Menuju konten utama

Bujet Jalur Sutra Modern Berkurang, Bagaimana Nasib Indonesia?

Indonesia sebagai salah satu penerima manfaat Belt Road Initiative atau Jalur Sutra Modern terbesar mungkin membutuhkan beberapa penyesuaian.

Bujet Jalur Sutra Modern Berkurang, Bagaimana Nasib Indonesia?
Presiden China Xi Jinping berbicara saat konferensi pers di akhir Forum Sabuk dan Jalan di Pusat Konferensi Internasional Danau Yanqi, sebelah utara Beijing, Senin, 15 Mei 2017. Xi telah mengumumkan rencana ambisius untuk pemerintah Asia dan Eropa untuk bekerja lebih dekat. di bidang keuangan, penegakan hukum dan beragam masalah lain di bawah inisiatif perdagangan yang dipimpin Beijing. Nicolas Asfouri / Pool via AP

tirto.id - Setelah adanya keluhan terkait masalah utang dan lingkungan hidup, proyek Inisiatif Sabuk dan Jalan (Belt Road Initiative/BRI) atau Jalur Sutra Modern dari Cina akhirnya menunjukkan perubahan. Pada pertemuan Belt and Road Forum, Rabu (18/10/2023), Cina mengumumkan bahwa proyek BRI akan bersifat small but smart, yakni dengan mendanai proyek berskala kecil, tapi lebih ramah lingkungan.

Indonesia sebagai salah satu penerima manfaat BRI terbesar mungkin membutuhkan beberapa penyesuaian. Hal ini mengingat masih terdapat beberapa ambisi besar yang harus dipenuhi, di antaranya ibu kota baru, rencana perpanjangan rute kereta cepat, dan industri kendaraan listrik yang komprehensif.

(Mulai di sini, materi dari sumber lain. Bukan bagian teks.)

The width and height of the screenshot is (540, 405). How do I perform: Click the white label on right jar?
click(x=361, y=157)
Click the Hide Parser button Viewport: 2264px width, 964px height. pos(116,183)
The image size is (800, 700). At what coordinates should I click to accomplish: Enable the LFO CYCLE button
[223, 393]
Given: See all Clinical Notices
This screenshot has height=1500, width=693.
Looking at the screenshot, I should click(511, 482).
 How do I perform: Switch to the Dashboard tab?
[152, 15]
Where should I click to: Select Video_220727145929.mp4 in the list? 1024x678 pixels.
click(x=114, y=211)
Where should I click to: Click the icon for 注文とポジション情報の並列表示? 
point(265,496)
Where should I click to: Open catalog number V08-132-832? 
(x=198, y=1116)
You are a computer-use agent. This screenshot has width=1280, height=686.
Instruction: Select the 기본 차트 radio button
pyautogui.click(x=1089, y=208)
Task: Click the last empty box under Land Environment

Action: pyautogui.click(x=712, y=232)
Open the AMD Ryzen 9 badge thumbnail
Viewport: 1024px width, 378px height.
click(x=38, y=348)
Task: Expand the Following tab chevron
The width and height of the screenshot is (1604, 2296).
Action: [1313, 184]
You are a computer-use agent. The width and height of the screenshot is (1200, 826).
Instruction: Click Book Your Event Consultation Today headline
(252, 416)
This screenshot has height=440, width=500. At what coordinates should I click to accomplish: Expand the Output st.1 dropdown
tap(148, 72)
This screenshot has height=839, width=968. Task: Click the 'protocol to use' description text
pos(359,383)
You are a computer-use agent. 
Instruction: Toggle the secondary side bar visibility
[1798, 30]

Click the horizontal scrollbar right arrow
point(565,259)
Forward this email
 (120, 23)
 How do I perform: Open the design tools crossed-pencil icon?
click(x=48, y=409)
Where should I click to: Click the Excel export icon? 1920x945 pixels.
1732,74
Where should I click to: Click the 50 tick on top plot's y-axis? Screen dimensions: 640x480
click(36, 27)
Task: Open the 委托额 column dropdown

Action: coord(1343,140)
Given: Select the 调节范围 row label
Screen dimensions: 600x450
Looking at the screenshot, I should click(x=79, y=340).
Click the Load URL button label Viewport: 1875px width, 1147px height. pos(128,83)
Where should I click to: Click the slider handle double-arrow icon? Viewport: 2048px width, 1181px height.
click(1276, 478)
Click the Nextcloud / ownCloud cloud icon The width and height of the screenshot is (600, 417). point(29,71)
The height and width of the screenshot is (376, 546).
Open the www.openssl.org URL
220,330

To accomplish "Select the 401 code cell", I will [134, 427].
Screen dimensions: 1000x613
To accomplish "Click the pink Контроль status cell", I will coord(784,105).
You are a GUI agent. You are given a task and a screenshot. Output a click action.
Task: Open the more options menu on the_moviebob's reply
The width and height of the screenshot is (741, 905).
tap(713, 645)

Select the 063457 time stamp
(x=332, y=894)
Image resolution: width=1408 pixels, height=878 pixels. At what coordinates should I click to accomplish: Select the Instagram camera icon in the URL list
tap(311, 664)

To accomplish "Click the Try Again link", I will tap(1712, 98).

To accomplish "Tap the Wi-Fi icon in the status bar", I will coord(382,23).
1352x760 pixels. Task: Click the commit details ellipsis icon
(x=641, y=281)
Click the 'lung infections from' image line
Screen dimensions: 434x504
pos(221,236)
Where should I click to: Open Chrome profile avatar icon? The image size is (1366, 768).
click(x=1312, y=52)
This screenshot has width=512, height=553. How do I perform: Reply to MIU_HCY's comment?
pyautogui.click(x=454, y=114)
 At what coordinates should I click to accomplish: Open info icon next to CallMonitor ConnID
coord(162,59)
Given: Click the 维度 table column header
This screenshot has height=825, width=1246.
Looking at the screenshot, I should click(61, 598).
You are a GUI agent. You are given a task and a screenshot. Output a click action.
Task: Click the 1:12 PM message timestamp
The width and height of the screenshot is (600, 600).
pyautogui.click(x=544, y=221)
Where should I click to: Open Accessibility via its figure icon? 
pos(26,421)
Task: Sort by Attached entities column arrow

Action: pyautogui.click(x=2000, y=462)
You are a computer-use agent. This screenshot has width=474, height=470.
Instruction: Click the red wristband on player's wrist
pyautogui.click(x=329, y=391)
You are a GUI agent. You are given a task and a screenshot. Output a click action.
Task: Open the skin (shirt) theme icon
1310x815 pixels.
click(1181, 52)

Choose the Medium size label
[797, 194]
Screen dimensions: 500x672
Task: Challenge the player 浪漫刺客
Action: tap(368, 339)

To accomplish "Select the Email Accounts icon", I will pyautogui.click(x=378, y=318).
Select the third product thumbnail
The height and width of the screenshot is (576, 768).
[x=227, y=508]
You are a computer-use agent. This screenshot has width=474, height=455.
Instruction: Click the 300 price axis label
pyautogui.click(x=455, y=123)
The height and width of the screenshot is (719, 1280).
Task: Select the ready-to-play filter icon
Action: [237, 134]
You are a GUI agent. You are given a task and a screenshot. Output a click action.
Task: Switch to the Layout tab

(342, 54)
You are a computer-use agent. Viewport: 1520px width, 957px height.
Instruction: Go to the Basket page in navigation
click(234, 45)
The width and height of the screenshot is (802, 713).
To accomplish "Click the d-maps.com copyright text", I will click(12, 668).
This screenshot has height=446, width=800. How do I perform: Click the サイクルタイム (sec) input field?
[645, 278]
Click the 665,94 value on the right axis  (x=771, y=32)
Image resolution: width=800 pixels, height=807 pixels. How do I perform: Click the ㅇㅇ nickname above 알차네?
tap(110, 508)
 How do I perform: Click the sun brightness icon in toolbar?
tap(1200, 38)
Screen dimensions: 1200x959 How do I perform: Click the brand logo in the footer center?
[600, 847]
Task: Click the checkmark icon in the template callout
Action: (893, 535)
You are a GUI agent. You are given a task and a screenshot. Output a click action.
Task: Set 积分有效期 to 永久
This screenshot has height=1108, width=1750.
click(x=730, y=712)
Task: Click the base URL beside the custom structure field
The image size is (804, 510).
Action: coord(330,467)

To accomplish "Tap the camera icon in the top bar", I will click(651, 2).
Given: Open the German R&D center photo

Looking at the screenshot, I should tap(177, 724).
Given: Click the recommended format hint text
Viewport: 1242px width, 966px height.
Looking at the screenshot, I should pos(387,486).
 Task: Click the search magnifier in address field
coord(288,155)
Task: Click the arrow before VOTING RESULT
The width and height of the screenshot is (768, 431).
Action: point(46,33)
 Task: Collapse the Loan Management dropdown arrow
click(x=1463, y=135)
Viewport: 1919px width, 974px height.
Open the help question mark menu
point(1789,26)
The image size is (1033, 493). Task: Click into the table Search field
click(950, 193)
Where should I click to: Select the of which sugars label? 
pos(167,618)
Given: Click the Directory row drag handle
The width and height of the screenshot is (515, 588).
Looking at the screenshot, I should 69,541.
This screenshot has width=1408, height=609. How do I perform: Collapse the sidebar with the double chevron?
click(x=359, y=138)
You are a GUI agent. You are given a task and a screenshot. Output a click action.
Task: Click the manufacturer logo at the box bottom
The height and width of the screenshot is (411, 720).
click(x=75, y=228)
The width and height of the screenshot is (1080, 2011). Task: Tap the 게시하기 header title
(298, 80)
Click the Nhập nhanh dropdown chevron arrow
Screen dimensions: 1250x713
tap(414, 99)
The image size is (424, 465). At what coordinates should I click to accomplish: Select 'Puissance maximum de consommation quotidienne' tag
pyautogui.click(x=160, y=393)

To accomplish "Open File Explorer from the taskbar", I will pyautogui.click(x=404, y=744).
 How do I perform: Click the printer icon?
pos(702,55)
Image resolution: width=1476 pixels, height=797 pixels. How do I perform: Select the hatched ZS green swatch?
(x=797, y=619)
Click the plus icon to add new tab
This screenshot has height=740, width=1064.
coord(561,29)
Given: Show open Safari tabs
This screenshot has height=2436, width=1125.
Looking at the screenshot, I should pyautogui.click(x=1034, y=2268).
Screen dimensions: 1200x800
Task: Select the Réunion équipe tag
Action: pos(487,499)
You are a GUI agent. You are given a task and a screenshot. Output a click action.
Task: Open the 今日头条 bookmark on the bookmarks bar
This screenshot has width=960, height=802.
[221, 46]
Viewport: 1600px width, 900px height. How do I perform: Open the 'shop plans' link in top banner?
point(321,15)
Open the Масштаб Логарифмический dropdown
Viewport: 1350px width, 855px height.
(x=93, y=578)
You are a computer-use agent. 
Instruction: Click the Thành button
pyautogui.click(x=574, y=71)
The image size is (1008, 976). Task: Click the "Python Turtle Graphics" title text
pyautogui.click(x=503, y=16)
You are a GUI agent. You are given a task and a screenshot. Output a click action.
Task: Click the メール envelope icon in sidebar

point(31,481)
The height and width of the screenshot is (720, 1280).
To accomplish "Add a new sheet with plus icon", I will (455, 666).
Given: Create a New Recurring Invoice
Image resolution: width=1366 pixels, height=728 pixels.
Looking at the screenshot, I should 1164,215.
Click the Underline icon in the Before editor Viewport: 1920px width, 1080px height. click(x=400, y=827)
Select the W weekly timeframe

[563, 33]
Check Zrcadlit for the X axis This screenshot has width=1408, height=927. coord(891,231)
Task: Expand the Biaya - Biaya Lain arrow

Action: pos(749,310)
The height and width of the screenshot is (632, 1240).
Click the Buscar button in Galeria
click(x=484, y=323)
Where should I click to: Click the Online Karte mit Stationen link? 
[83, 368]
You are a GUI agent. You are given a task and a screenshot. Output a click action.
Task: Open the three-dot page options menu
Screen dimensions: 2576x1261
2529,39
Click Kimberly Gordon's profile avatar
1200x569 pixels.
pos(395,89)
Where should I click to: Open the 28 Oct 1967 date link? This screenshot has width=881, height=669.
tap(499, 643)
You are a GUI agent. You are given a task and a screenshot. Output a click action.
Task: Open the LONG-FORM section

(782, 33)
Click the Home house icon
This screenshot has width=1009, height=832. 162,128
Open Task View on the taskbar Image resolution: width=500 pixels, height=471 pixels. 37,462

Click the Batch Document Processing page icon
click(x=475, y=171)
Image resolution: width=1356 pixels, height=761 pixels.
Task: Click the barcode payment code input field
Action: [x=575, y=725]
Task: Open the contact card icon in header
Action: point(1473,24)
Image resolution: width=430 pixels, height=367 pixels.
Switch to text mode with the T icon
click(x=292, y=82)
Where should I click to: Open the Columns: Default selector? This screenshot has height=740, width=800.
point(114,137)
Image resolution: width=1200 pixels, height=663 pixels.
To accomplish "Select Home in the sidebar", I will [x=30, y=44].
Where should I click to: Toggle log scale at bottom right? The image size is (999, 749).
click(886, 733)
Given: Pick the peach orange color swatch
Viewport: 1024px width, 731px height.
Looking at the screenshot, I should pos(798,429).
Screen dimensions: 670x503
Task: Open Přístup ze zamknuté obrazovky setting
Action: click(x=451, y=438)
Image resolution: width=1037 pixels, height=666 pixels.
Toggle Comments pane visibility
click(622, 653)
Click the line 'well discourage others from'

Para analisis menilai Indonesia masih bisa mendapat banyak alokasi bantuan dana meski dalam jumlah kecil. Melihat arah baru proyek BRI ini, Indonesia dapat mengambil peluang untuk mempercepat transisi energi sekaligus meningkatkan tata kelola pemerintahan sesuai dengan kesepakatan BRI.

“Jika Cina benar-benar ingin berinvestasi dalam ekonomi hijau, maka akan mendongkrak citranya dibandingkan dengan negara-negara Barat yang kurang bersedia menanamkan modal di Indonesia,” ungkap Fitri Bintang Timur, peneliti tamu di International Institute for Strategis Studies (IISS) kepada CGSP.

Kehadiran Presiden Indonesia Joko Widodo (Jokowi) pada pertemuan tersebut menghasilkan perjanjian kerja sama bernilai US$12 miliar di bidang baterai, energi terbarukan, dan kesehatan antara swasta dan BUMN kedua negara. Di lain sisi, dana sebesar US$20 miliar yang disponsori Barat melalui skema Just Energy Transition Partnership (JETP) yang dijanjikan sejak 2022 masih belum terealisasi.

Firdaus Cahyadi, konsultan komunikasi untuk kelompok lingkungan hidup internasional 350.org, mengatakan bahwa upaya untuk memastikan keterlibatan Cina dalam transisi energi Indonesia harus menjadi prioritas utama dalam beberapa bulan mendatang menjelang Pemilu 2024.

“Proyek energi terbarukan adalah proyek jangka panjang, dan Jokowi akan segera mengakhiri masa jabatannya sebagai Presiden Indonesia,” ujar Firdaus.

Presiden Jokowi dan Ibu Iriana tiba di China

Presiden Joko Widodo dan Ibu Iriana Joko Widodo turun dari tangga pesawat Garuda Indonesia (GIA-1) setibanya di Bandara Internasional Peking di Beijing, China, Senin (16/10/2023). ANTARA FOTO/Desca Lidya Natalia/Spt.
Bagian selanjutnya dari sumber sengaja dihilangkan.